My third recommendation is regarding the tier system. They were the first step in adaptive management during the 2012 gather, and I would like to see the use continued. However, I personally believe the tier system could use refinements. Rather than use the entire list of horses aged 1-3 year old, I think the tier system should only consist of the horses that will be removed. That way, the public will be reassured that only the horses with the least amount of impact will be removed. It would also prevent unexpected removals from happening, such as Joviana and her foal in 2012. While I recognize that the decision was made for the benefit of Joviana and her foal, intervening like that goes against natural selection.

To specify, if a mare has only one offspring, there should not be basis for removal. I was disappointed during the 2012 gather when horses were removed under the bases that the mare was young and it was likely she would have a chance to foal again. Gold Rush and Damsel are examples of mares who likely died foaling, leaving Gold Rush with only one offspring still on the range, and Damsel with none.

Also, care should be taken when determining which horses should be put on the list for removal. Well represented lines should be put on priority for removal before horses that are underrepresented. Helenium, for example is the only offspring of Sandman, and one of two horses that can traced back to Rosebud. Since that is the case, her foals Outlaw and Noble should be left wild. A more appropriate line to target would be Waif and Corona since they have several foals together. While it is true some horses would be harder to find than others, but I believe with patience and planning it will show the BLM’s dedication to genetic viability. These are only a few examples, which is why it is important for careful study of lineage charts to happen as the list of horses to be removed is created.

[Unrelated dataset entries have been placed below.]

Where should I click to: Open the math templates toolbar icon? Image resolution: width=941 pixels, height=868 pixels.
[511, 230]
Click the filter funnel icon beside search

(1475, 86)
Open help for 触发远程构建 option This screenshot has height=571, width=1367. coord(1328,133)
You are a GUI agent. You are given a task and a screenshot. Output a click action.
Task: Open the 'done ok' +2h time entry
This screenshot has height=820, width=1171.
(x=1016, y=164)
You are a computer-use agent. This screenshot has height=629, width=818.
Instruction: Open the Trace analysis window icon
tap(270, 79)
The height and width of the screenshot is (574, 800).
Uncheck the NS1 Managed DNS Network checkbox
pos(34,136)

Since Norte is now a bachelor in the Dryhead, he may be hard to find, but he would be a good candidate if horses had to be removed since Waif and Corona have had many offspring together.

Since Norte is now a bachelor in the Dryhead, he may be hard to find, but he would be a good candidate if horses had to be removed since Waif and Corona have had many offspring together.

I have a tremendous respect for the way the Billings BLM has been managing the Pryor Horses, but I worry about the proposal to remove 30 young horses, especially since it is so soon after the decision to increase PZP. However, the Billings BLM has been an example to other Field Offices, and I think there can continue to be a drive toward adaptive management.

Again, thank you for the opportunity to comment.